───── INPUT ─────

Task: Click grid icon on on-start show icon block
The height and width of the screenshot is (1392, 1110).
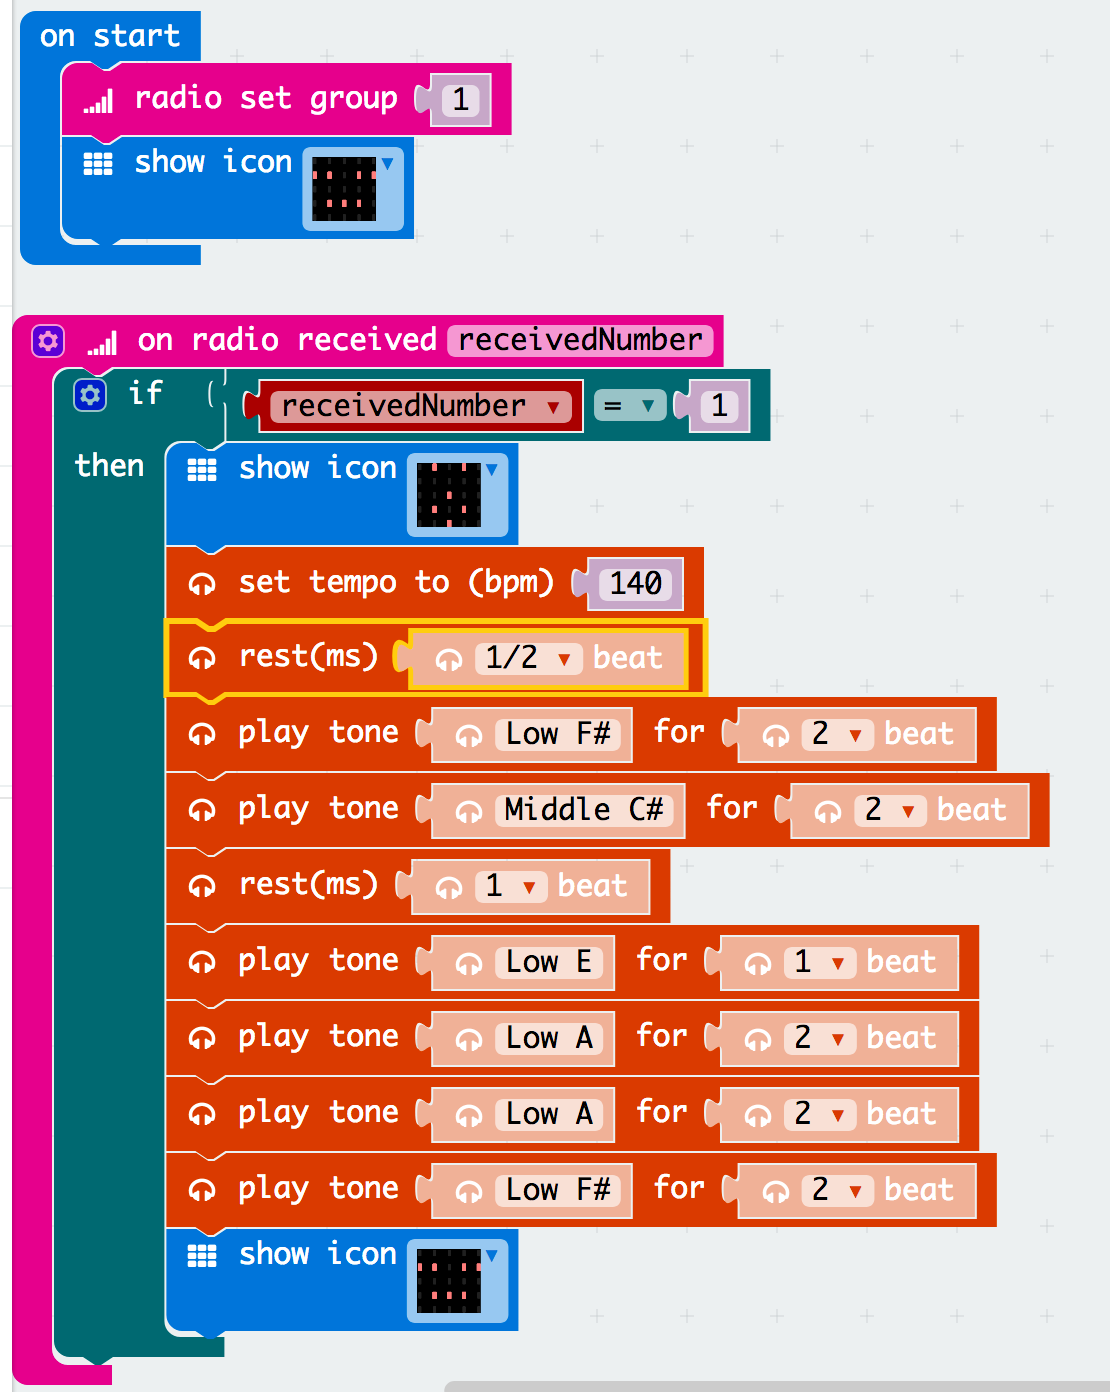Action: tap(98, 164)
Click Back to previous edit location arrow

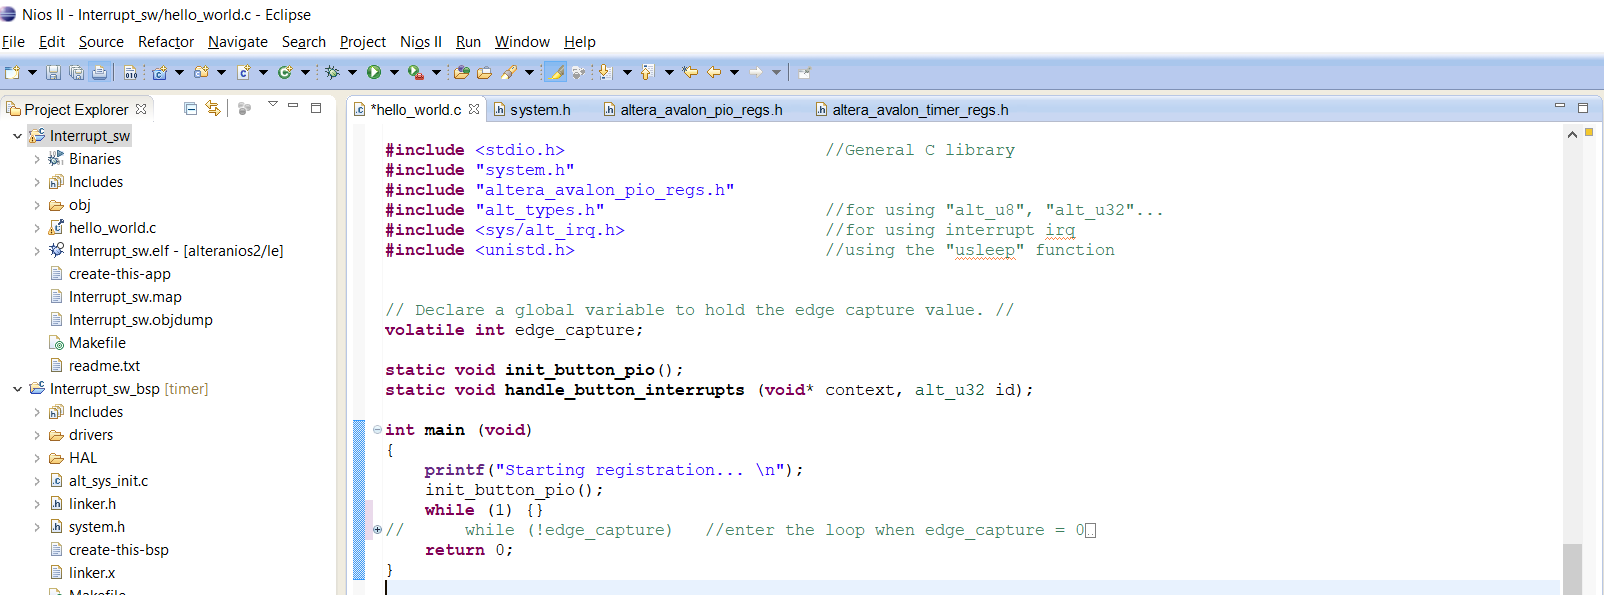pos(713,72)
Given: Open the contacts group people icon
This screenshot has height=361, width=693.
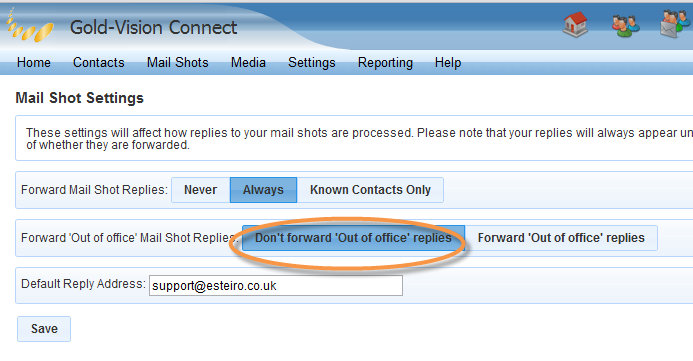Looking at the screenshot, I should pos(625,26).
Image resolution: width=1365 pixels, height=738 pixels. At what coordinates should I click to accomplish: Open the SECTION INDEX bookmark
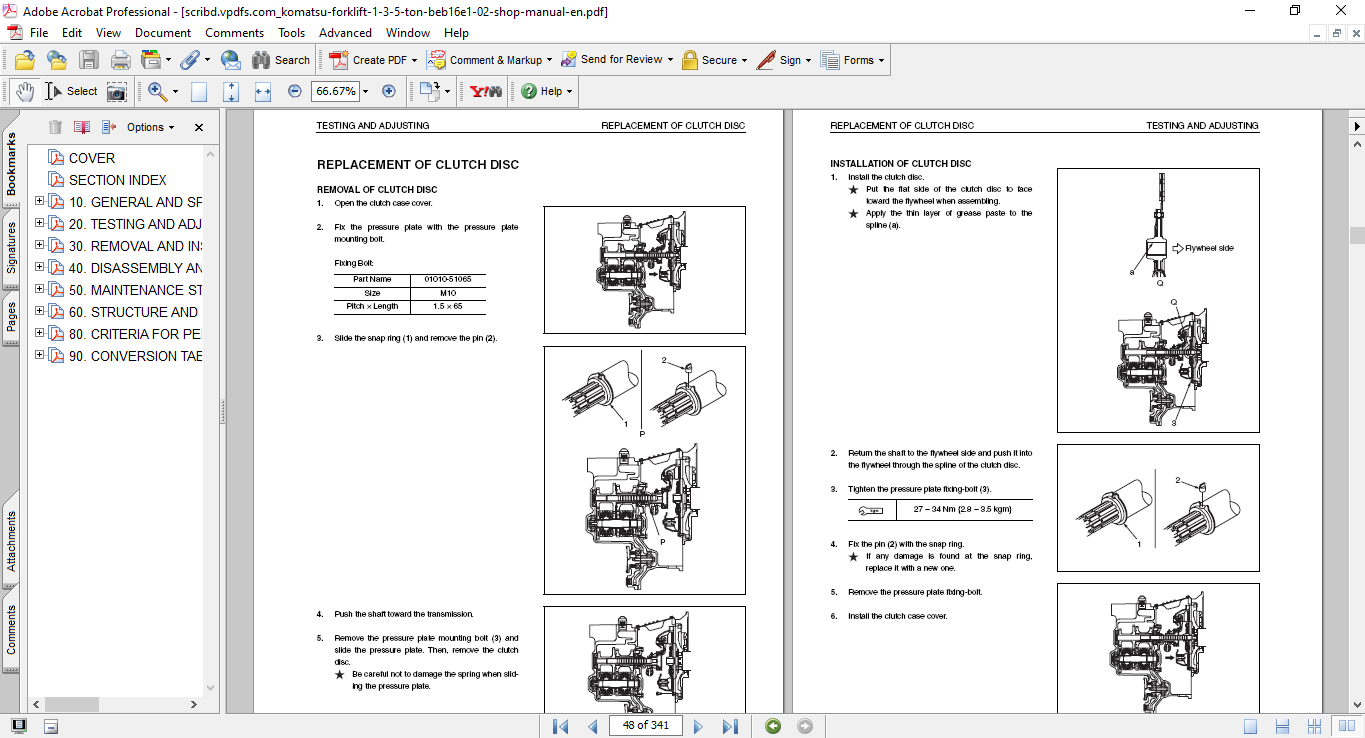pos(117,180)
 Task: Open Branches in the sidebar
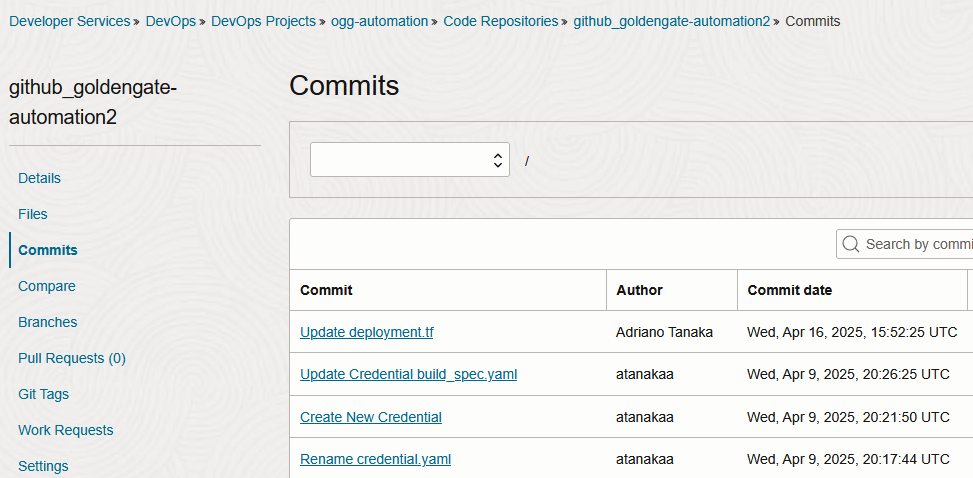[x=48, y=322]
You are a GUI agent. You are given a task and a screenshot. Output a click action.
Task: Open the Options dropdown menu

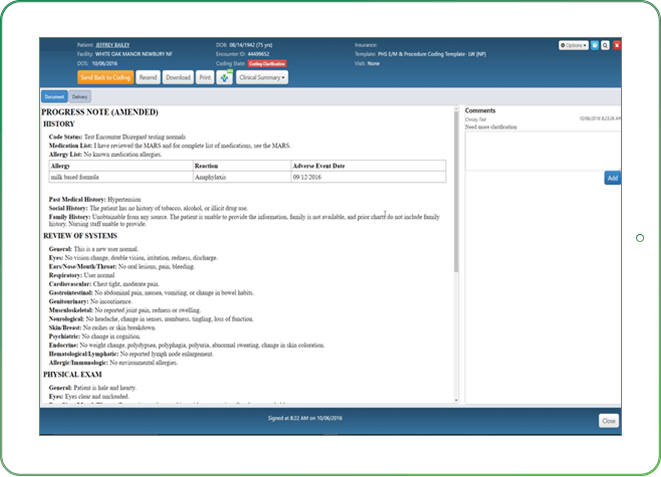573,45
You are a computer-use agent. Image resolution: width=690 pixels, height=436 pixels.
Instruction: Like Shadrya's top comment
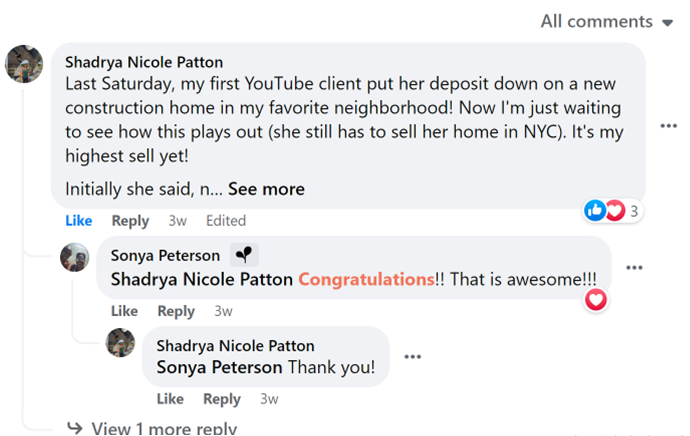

─────

▶ **ASSIGNED TASK**:
For this exercise, reproduce the data above exactly from the line containing "You are a computer-use" through its final line, both ends included, with no pictures in the copy.

▶ **RESULT OF THE TASK**:
You are a computer-use agent. Image resolution: width=690 pixels, height=436 pixels.
Instruction: Like Shadrya's top comment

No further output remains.